(Data pulled from a collection)

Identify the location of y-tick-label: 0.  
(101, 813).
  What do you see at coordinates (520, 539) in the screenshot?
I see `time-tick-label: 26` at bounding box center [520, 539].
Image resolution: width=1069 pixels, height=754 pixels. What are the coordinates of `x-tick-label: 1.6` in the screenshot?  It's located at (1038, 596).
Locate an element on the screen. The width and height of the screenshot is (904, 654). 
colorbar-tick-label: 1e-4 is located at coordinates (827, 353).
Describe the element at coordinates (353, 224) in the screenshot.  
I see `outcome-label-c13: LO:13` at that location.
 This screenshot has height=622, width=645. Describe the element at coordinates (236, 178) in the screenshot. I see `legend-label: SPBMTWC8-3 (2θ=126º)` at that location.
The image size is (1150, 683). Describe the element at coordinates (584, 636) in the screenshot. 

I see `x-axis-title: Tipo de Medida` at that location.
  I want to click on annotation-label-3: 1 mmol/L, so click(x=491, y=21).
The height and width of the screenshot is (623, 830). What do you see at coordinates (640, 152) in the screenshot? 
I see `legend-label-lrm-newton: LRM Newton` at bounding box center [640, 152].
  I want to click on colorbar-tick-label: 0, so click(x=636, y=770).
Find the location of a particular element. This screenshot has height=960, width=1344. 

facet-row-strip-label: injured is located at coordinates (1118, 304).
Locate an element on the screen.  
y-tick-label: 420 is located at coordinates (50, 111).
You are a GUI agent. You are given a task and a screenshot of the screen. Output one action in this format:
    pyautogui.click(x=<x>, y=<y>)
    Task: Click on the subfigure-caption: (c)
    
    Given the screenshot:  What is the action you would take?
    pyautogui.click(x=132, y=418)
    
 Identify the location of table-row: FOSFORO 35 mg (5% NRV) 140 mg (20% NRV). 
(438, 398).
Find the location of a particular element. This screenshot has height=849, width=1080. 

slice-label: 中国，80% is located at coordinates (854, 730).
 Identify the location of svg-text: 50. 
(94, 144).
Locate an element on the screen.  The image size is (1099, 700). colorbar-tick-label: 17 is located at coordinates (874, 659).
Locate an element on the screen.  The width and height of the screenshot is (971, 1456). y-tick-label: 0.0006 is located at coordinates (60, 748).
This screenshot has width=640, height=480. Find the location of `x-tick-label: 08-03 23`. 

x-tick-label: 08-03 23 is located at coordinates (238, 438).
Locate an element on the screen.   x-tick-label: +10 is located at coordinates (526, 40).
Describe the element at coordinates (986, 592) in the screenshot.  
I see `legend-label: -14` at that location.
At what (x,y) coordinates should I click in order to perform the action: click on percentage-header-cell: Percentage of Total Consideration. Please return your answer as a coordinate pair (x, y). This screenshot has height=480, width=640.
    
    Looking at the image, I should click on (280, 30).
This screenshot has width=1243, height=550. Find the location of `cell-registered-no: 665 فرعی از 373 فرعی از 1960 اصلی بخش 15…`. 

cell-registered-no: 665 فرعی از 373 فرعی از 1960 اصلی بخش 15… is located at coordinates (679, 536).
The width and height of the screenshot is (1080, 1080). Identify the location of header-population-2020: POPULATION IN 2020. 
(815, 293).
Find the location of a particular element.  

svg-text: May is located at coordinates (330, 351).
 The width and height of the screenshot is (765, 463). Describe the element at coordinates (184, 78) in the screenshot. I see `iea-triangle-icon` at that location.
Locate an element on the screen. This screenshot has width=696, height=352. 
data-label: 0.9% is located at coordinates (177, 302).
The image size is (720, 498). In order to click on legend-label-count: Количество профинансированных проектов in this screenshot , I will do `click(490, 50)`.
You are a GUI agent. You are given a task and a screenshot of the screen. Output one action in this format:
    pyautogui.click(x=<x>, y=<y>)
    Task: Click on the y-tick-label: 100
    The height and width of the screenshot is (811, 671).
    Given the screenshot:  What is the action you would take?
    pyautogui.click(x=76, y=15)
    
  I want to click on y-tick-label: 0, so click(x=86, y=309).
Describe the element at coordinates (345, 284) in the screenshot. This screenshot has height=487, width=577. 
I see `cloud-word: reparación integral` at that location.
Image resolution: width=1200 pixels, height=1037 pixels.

*Description of the task:*
Copy the records above line for line without changing anything.

*Solution to the exercise:*
Identify the location of y-tick-label: 0.  
(101, 813).
  What do you see at coordinates (520, 539) in the screenshot?
I see `time-tick-label: 26` at bounding box center [520, 539].
Image resolution: width=1069 pixels, height=754 pixels. What are the coordinates of `x-tick-label: 1.6` in the screenshot?  It's located at (1038, 596).
Locate an element on the screen. The width and height of the screenshot is (904, 654). 
colorbar-tick-label: 1e-4 is located at coordinates (827, 353).
Describe the element at coordinates (353, 224) in the screenshot.  
I see `outcome-label-c13: LO:13` at that location.
 This screenshot has height=622, width=645. Describe the element at coordinates (236, 178) in the screenshot. I see `legend-label: SPBMTWC8-3 (2θ=126º)` at that location.
The image size is (1150, 683). Describe the element at coordinates (584, 636) in the screenshot. 

I see `x-axis-title: Tipo de Medida` at that location.
  I want to click on annotation-label-3: 1 mmol/L, so click(x=491, y=21).
The height and width of the screenshot is (623, 830). What do you see at coordinates (640, 152) in the screenshot? 
I see `legend-label-lrm-newton: LRM Newton` at bounding box center [640, 152].
  I want to click on colorbar-tick-label: 0, so click(x=636, y=770).
Find the location of a particular element. This screenshot has height=960, width=1344. 

facet-row-strip-label: injured is located at coordinates (1118, 304).
Locate an element on the screen.  
y-tick-label: 420 is located at coordinates (50, 111).
You are a GUI agent. You are given a task and a screenshot of the screen. Output one action in this format:
    pyautogui.click(x=<x>, y=<y>)
    Task: Click on the subfigure-caption: (c)
    
    Given the screenshot:  What is the action you would take?
    pyautogui.click(x=132, y=418)
    
 Identify the location of table-row: FOSFORO 35 mg (5% NRV) 140 mg (20% NRV). 
(438, 398).
Find the location of a particular element. This screenshot has height=849, width=1080. 

slice-label: 中国，80% is located at coordinates (854, 730).
 Identify the location of svg-text: 50. 
(94, 144).
Locate an element on the screen.  The image size is (1099, 700). colorbar-tick-label: 17 is located at coordinates (874, 659).
Locate an element on the screen.  The width and height of the screenshot is (971, 1456). y-tick-label: 0.0006 is located at coordinates (60, 748).
This screenshot has width=640, height=480. Find the location of `x-tick-label: 08-03 23`. 

x-tick-label: 08-03 23 is located at coordinates (238, 438).
Locate an element on the screen.   x-tick-label: +10 is located at coordinates (526, 40).
Describe the element at coordinates (986, 592) in the screenshot.  
I see `legend-label: -14` at that location.
At what (x,y) coordinates should I click in order to perform the action: click on percentage-header-cell: Percentage of Total Consideration. Please return your answer as a coordinate pair (x, y). This screenshot has height=480, width=640.
    
    Looking at the image, I should click on (280, 30).
This screenshot has width=1243, height=550. Find the location of `cell-registered-no: 665 فرعی از 373 فرعی از 1960 اصلی بخش 15…`. 

cell-registered-no: 665 فرعی از 373 فرعی از 1960 اصلی بخش 15… is located at coordinates (679, 536).
The width and height of the screenshot is (1080, 1080). Identify the location of header-population-2020: POPULATION IN 2020. 
(815, 293).
Find the location of a particular element.  

svg-text: May is located at coordinates (330, 351).
 The width and height of the screenshot is (765, 463). Describe the element at coordinates (184, 78) in the screenshot. I see `iea-triangle-icon` at that location.
Locate an element on the screen. This screenshot has width=696, height=352. 
data-label: 0.9% is located at coordinates (177, 302).
The image size is (720, 498). In order to click on legend-label-count: Количество профинансированных проектов in this screenshot , I will do `click(490, 50)`.
You are a GUI agent. You are given a task and a screenshot of the screen. Output one action in this format:
    pyautogui.click(x=<x>, y=<y>)
    Task: Click on the y-tick-label: 100
    The height and width of the screenshot is (811, 671).
    Given the screenshot:  What is the action you would take?
    pyautogui.click(x=76, y=15)
    
  I want to click on y-tick-label: 0, so click(x=86, y=309).
Describe the element at coordinates (345, 284) in the screenshot. This screenshot has height=487, width=577. 
I see `cloud-word: reparación integral` at that location.
Image resolution: width=1200 pixels, height=1037 pixels.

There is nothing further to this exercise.